*What is required*
Each record should be reproduced exactly.

*Saved data entries*

-*-

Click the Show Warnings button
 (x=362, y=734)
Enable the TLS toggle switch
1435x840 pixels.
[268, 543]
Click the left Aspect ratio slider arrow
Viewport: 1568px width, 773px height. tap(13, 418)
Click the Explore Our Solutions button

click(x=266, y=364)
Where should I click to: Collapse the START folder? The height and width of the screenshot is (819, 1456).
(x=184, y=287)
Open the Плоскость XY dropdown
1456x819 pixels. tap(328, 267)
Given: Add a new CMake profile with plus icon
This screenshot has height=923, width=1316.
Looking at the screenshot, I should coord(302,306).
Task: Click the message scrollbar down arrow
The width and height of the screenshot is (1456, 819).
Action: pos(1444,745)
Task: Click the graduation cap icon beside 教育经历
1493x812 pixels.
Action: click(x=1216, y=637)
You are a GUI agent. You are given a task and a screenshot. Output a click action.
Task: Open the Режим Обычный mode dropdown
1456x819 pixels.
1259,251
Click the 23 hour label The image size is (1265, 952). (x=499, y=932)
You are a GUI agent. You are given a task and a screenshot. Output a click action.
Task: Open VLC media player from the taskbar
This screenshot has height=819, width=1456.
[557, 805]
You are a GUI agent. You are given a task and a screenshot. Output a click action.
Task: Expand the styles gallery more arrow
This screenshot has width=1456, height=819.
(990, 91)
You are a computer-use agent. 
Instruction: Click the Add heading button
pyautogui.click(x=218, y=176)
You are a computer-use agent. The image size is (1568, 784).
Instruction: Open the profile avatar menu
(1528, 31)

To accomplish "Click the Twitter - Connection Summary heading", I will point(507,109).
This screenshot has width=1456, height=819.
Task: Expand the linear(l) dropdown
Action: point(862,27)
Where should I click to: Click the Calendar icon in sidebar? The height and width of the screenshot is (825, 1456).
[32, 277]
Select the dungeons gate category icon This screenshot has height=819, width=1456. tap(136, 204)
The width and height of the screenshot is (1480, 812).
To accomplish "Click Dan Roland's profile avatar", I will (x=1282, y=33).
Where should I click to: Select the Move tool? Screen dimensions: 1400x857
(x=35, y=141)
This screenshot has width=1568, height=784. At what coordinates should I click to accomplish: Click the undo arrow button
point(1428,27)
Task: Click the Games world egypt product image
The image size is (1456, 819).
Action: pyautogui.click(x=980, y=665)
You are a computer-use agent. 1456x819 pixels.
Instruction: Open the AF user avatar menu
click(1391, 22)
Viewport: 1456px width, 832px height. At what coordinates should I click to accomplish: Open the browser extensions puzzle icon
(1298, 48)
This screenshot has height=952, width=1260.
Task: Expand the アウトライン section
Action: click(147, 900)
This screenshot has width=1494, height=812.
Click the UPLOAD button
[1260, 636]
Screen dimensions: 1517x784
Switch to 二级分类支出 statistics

-*-

*Response to the task*
Click the Show Warnings button
 (x=362, y=734)
Enable the TLS toggle switch
1435x840 pixels.
[268, 543]
Click the left Aspect ratio slider arrow
Viewport: 1568px width, 773px height. tap(13, 418)
Click the Explore Our Solutions button

click(x=266, y=364)
Where should I click to: Collapse the START folder? The height and width of the screenshot is (819, 1456).
(x=184, y=287)
Open the Плоскость XY dropdown
1456x819 pixels. tap(328, 267)
Given: Add a new CMake profile with plus icon
This screenshot has height=923, width=1316.
Looking at the screenshot, I should coord(302,306).
Task: Click the message scrollbar down arrow
The width and height of the screenshot is (1456, 819).
Action: pos(1444,745)
Task: Click the graduation cap icon beside 教育经历
1493x812 pixels.
Action: click(x=1216, y=637)
You are a GUI agent. You are given a task and a screenshot. Output a click action.
Task: Open the Режим Обычный mode dropdown
1456x819 pixels.
1259,251
Click the 23 hour label The image size is (1265, 952). (x=499, y=932)
You are a GUI agent. You are given a task and a screenshot. Output a click action.
Task: Open VLC media player from the taskbar
This screenshot has height=819, width=1456.
[557, 805]
You are a GUI agent. You are given a task and a screenshot. Output a click action.
Task: Expand the styles gallery more arrow
This screenshot has width=1456, height=819.
(990, 91)
You are a computer-use agent. 
Instruction: Click the Add heading button
pyautogui.click(x=218, y=176)
You are a computer-use agent. The image size is (1568, 784).
Instruction: Open the profile avatar menu
(1528, 31)

To accomplish "Click the Twitter - Connection Summary heading", I will point(507,109).
This screenshot has width=1456, height=819.
Task: Expand the linear(l) dropdown
Action: point(862,27)
Where should I click to: Click the Calendar icon in sidebar? The height and width of the screenshot is (825, 1456).
[32, 277]
Select the dungeons gate category icon This screenshot has height=819, width=1456. tap(136, 204)
The width and height of the screenshot is (1480, 812).
To accomplish "Click Dan Roland's profile avatar", I will (x=1282, y=33).
Where should I click to: Select the Move tool? Screen dimensions: 1400x857
(x=35, y=141)
This screenshot has width=1568, height=784. At what coordinates should I click to accomplish: Click the undo arrow button
point(1428,27)
Task: Click the Games world egypt product image
The image size is (1456, 819).
Action: pyautogui.click(x=980, y=665)
You are a computer-use agent. 1456x819 pixels.
Instruction: Open the AF user avatar menu
click(1391, 22)
Viewport: 1456px width, 832px height. At what coordinates should I click to accomplish: Open the browser extensions puzzle icon
(1298, 48)
This screenshot has height=952, width=1260.
Task: Expand the アウトライン section
Action: click(147, 900)
This screenshot has width=1494, height=812.
Click the UPLOAD button
[1260, 636]
Screen dimensions: 1517x784
Switch to 二级分类支出 statistics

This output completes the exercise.